María- ¿Otro? Pero si no tengo otro. Al entrar en el convento hay que donar los vestidos seglares a una pobre.
Capitán- ¿Y el que lleva puesto?
María- La pobre ni siquiera lo quiso.

Sant Antoni de Calonge (Girona), 26 abr (EFE).- El ropero parroquial y municipal (pero bueno, ¿es que la separación iglesia estado no es real?) de Sant Antoni de Calonge (Sí, este lugar existe. Quién sabe si fundado por las mujeres plantadas ante el altar que acabaron siendo monjas en el propio Calonge) ha anunciado que ofrece gratuitamente vestidos de novia a las cerca de 40 estafadas por el cierre por sorpresa (que no novia por sorpresa) de una tienda de novias de Sabadell.
Según ha informado hoy TV3, el ropero parroquial de Sant Antoni de Calonge dispone de 200 vestidos de todas las tallas (menos de la XXL, ¿qué mujer conseguiría casarse con tal superficie? Perdonen ustedes el tono políticamente incorrecto. No tengo nada contra las novias sino contra el matrimonio en si, orillando totalmente el hecho de que las contrayentes padezcan o no sobrepeso) "donde las novias podrán escoger los que más les gusten” (ya adoren el estilo butifarra o madalena).
La tienda de vestidos de novia "Vendome Galerías" (con lo bonitos que son nombres como "La pureza eres tú") de Sabadell ha cerrado sus puertas y dejado a las novias sin traje a escasos días de su boda después de haber depositado una paga y señal de más de 800 euros (ah, vale, por fin un verdadero problema).
Carme Fernández, responsable del servicio de ropero (cuántas veces la mujer se habrá probado los susodichos trajes mientras barría, pasaba la contabilidad o, simplemente, veía la novela), ha afirmado que pensó en ayudar a las afectadas después de ver la noticia en televisión (en la publicidad que podría hacer a su servicio representa que no pensó).

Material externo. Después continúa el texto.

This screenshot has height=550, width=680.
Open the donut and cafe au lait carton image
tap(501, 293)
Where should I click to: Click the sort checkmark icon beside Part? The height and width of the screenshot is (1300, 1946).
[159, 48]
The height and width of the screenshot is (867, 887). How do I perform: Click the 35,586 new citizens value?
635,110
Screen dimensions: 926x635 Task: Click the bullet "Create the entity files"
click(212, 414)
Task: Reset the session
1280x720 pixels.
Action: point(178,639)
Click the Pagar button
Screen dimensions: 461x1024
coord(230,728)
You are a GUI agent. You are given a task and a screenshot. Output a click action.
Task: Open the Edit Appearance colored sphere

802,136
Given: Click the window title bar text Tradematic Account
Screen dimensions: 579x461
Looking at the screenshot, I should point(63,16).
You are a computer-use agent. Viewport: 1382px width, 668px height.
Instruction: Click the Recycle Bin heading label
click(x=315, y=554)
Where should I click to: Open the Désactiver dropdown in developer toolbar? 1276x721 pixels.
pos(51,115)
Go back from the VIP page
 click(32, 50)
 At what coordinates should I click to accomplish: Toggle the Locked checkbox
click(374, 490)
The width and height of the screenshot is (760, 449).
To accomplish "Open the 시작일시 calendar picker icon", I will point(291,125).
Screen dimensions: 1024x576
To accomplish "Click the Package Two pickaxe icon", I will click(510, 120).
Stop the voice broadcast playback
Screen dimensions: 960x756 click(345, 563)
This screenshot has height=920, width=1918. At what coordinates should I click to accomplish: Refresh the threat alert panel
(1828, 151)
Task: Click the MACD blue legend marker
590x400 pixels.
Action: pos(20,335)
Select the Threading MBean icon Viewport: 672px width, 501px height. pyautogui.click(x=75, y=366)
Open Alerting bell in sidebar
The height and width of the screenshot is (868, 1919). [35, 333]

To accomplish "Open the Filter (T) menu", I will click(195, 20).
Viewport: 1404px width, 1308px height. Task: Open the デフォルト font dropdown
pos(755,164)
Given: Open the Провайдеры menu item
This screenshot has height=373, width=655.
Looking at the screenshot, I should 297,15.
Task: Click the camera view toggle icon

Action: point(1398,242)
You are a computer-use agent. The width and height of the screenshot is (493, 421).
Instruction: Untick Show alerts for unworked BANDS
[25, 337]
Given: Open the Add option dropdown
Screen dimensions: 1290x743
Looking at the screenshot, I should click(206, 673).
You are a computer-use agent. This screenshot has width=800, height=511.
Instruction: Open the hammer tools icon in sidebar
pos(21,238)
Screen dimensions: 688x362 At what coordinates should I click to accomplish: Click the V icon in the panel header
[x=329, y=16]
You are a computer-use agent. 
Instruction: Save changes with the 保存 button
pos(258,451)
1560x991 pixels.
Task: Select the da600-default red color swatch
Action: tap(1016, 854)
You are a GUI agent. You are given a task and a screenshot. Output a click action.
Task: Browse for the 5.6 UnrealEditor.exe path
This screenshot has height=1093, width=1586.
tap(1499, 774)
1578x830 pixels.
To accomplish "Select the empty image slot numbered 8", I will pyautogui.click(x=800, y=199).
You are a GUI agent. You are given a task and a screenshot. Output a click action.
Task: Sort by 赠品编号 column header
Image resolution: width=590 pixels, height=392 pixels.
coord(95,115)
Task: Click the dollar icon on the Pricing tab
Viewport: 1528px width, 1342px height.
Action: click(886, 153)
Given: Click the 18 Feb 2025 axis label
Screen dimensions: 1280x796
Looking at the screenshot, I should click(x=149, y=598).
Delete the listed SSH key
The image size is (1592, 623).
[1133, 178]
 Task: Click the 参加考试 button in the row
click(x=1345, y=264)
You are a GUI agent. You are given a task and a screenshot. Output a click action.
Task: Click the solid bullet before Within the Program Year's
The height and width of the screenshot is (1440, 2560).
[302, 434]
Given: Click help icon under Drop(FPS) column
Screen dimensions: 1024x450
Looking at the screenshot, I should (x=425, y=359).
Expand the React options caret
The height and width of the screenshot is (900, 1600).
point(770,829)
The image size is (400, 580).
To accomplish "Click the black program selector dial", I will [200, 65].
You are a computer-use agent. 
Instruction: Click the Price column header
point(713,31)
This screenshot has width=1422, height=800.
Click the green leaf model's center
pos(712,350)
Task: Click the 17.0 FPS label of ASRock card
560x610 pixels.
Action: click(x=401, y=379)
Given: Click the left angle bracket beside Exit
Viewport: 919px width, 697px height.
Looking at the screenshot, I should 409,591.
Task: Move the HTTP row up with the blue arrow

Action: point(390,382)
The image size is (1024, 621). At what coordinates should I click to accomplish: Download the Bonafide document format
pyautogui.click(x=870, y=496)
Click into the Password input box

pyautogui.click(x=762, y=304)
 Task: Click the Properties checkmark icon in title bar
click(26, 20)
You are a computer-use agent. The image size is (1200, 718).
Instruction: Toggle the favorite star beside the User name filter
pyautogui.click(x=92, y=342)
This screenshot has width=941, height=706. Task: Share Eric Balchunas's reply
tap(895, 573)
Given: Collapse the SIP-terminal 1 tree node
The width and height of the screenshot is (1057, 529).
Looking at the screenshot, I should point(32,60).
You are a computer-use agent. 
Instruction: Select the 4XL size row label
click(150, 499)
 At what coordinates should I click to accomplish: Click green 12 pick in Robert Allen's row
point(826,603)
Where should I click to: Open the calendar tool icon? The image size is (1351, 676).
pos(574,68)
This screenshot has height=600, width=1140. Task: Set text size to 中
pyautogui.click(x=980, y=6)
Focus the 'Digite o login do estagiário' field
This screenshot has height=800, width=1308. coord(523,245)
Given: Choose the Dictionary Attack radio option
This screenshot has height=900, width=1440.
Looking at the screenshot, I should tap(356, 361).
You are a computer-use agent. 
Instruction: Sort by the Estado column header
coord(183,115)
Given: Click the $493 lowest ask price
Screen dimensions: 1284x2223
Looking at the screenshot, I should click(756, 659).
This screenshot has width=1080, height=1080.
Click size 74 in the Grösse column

"Con la ilusión de la boda, en vigilias de boda y que se hayan sentido que las han estafado de esta manera, me pongo en su piel, y me parece que pasan un gran disgusto", ha indicado Carme Fernández (claramente, la señorita Fernández no ha sufrido por la perdida de un familiar en la carretera, ha perdido una pierna al ser empujada a la vía del tren por un psicópata o ha perdido a algún tío-abuelo después de que le asaltara un bull dog).
El ropero parroquial y municipal de Sant Antoni de Calonge dispone de 200 vestidos de todos los estilos y tallas, la mayoría de ellos todavía por estrenar (aish, qué mal rollo dan los vestidos de novia sin estrenar, porque…¿y si están gafados?), después de que una persona hace aproximadamente un año y medio donase gran parte de ellos (¿una persona donó 200 vestidos de novia? ¿Qué hacía con ellos? ¿Es que es una ultracatólica que pretendía irrumpir en una casa ocupa para convencer a todas las féminas para dejar de vivir en pecado?).
El servicio de ropero parroquial y municipal de la localidad sólo puede ser usado por las prometidas que presenten un certificado del rector de la parroquia o del juez de paz donde se celebrará la ceremonia donde se especifique el día en que se celebrará el enlace (es decir, se descarta a aquellas mujeres-yo calculo que un 100%- que, sin promesa de matrimonio ni mucho menos oportunidad alguna, quieren probarse el famoso vestidito).Según Fernández, otra condición para aprovecharse de uno de estos vestidos, utilizados hasta la fecha por una veintena de clientas, es entregar una fianza de 80 euros (esta cantidad puede darnos bastantes pistas sobre el precio de los vestidos que se ofrecen. En cualquier caso, un precio más que razonable que debería ser la media del precio de este producto en el mercado, máxime teniendo en cuenta que es para ser usado una sola vez), que se devuelve una vez el vestido retorna a Sant Antoni de Calonge totalmente limpio (las mujeres gitanas pueden olvidarse de que les devuelvan la fianza, a no ser que nuestra Carmen se olvide de mirar los bajos del vestido y obvie las manchas tomateras).